Querido amigo Juan Pablo:
Hay veces que te echo de menos. Han sido muchos años juntos, casi todo lo que llevo de conversión… y esto, deja huella. Ya hace seis años que te fuiste, y todavía me emociono cuando veo alguna foto tuya. Da igual; puedes estar en ella pletórico de fuerza, de ganas de vivir… o puedes mostrarte como en tus últimos años, débil, necesitado… anciano. Da lo mismo. Tu fortaleza sigue presente de una u otra forma.
Todavía me acuerdo de la primera vez que te vi, casi a un metro de mí… ibas en el Papamóvil, en Santiago de Compostela. Fue en la peregrinación al Monte del Gozo. Yo «pasé» de esperarte en el Monte. Y con una amiga decidí ver la catedral, -cosa que no pudimos-. De pronto, sin esperarlo, ya de vuelta, en la carretera, cuando no había casi nadie, pasaste bendiciéndonos a todos. Todavía me estremezco, porque sentí que me bendecías a mí.
Por aquel entonces yo acababa de pasar por una crisis de fe, y necesitaba encontrarme con Jesucristo. Para mí fue igual que cuando Jesús dice a Mateo, el publicano: «Ven, y sígueme». Y él, dejándolo todo, le siguió. Aquella peregrinación marcó mi vida. Hubo un antes y un después de verte en el Monte del Gozo.
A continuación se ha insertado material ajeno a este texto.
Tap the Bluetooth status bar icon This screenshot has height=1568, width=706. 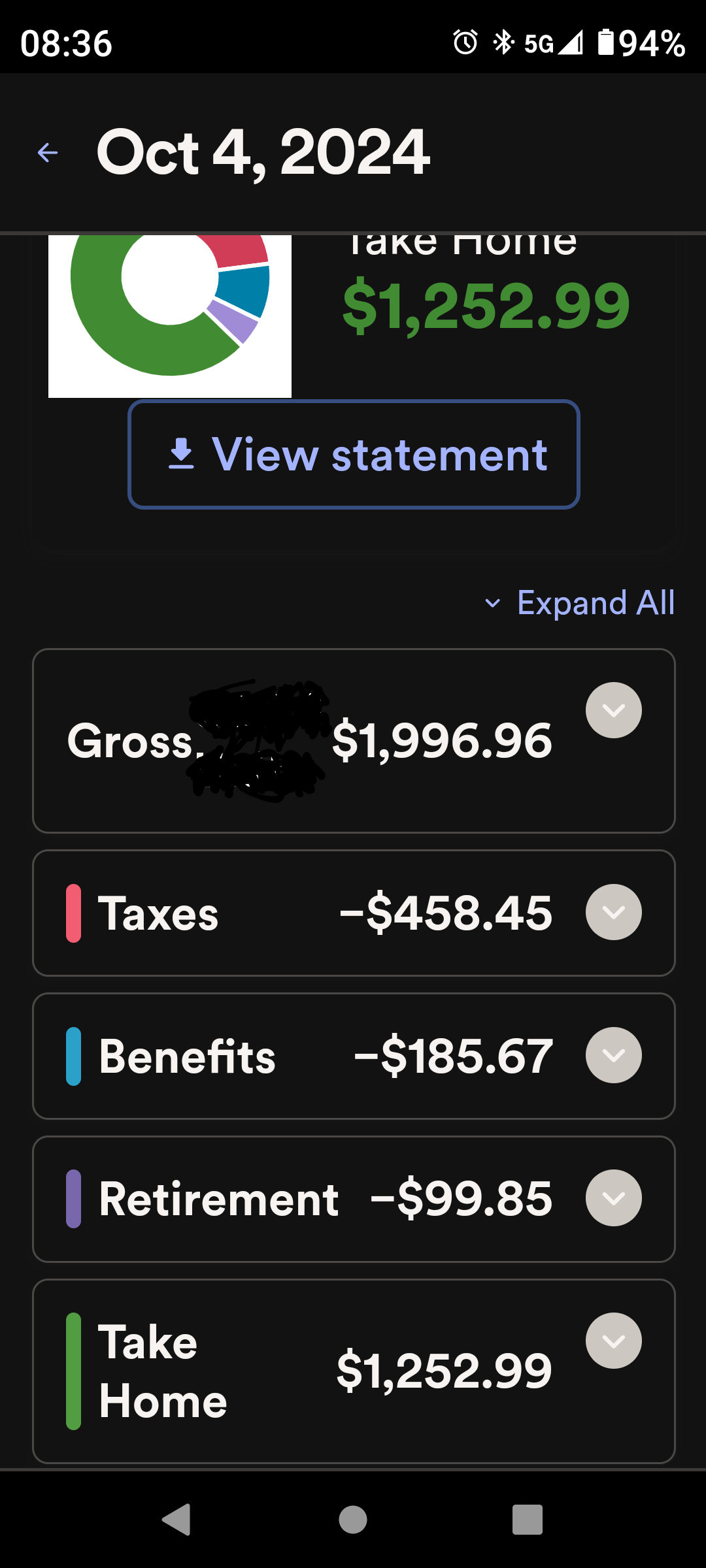tap(503, 43)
En aquella ocasión, una Palabra se me quedó grabada a fuego: «¿Quien dice la gente que soy yo? -Unos dicen que Elías, otros que Juan el Bautista, otros que el Profeta… Y vosotros, quién decís que soy yo?»
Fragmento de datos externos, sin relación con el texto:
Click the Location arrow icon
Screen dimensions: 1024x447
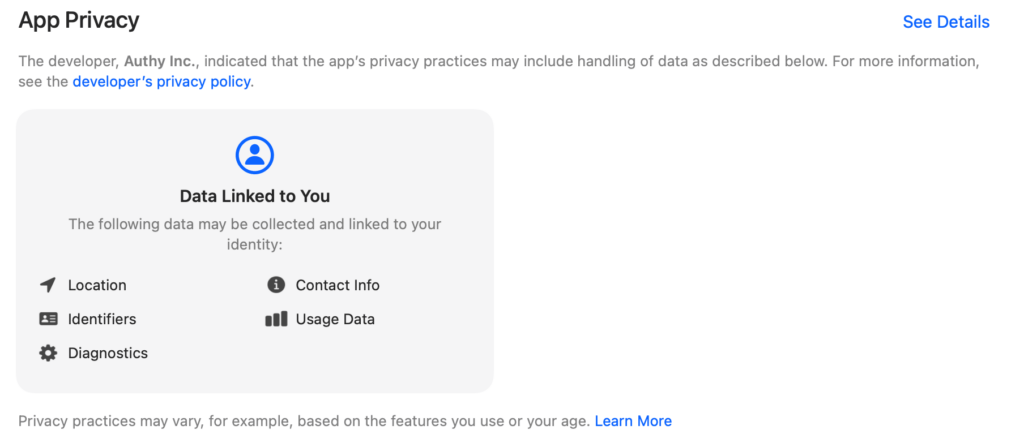click(x=48, y=285)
Y aquella vez, dije contigo: «Tú eres el Cristo, el Hijo de Dios vivo». Después, siempre que mi fe se ha tambaleado, he hecho memoria de todos los hitos que Cristo ha puesto en mi vida, de todas las veces que he resucitado con él, tras pasar por la muerte más profunda… y entonces he vuelto a decir: «Tú eres el Cristo, el Hijo de Dios vivo».
A los que entonces éramos jóvenes, nos diste alimento y bebida de la que perdura. Me has ayudado a madurar la fe. A discernir. A fundamentar mi vida sobre roca. Recuerdo cómo nos urgías a ser santos, a no conformarnos con una vida mediocre, a buscar los bienes de arriba. Nos pusiste metas altas y nos ayudaste a aspirar a ellas. Nos decías, «si queréis ser los primeros, sed los últimos. Servid. Amad». «Dios os quiere libres, felices… haced lo que El os diga».
«No tengáis miedo. Cristo está con vosotros, todos los días, hasta el fin del mundo. Abrid las puertas de vuestro corazón a Jesucristo. El no os defraudará».
Lo mejor de todo es que tú cumplías todo lo que nos decías, en ti mismo.
Tú le seguías fielmente, y nosotros lo veíamos. Y nos animábamos a seguir sus pasos, y los tuyos detrás de Él. Podría hablar de cuando te acompañamos en Israel, de lo exultante que estabas, porque habías ansiado tanto pisar la misma tierra de Cristo y de María… Has sido un pastor bueno, y nos has llevado
a pastos jugosos. Nos has servido la Palabra y nos has mostrado a Cristo vivo y resucitado. También sufriente. Y lo has hecho carne en tu vida. Y lo has mostrado al mundo. Ahora me dices: Haz tú lo mismo.
Recuerdo tu funeral. Impresionante. Jefes de Estado, religiosos, personalidades
de todo el mundo, el pueblo de Dios… todos, mostrándote sus respetos. Por tu sencillez. Por tu don de servicio. Por ser «fuerza de Dios». Santo Súbito, fue el clamor del pueblo. Yo también lo digo hoy: Santo súbito.
«Te verán los reyes/ se pondrán de pie/los príncipes de la tierra se inclinarán/
Yo te he elegido/ te he elegido…/ Este salmo se cumplió en tu funeral. Yo tenía una deuda contigo, no haber estado en Colón la última vez que viniste… aquello era una espina clavada en el corazón -ya había salido de cuentas, en el embarazo de Inés, y no me atreví-. Pero gracias a Dios, pude despedirme de ti hace cuatro años, en Roma, cuando sin preverlo, nos encontramos de repente delante de tu tumba, en la cripta de la Basílica de San Pedro. Entonces me emocioné y lloré como una Magdalena. Y me despedí de ti, mi hermano querido.
Cuando te fuiste al Padre, nos dejaste un poco huérfanos.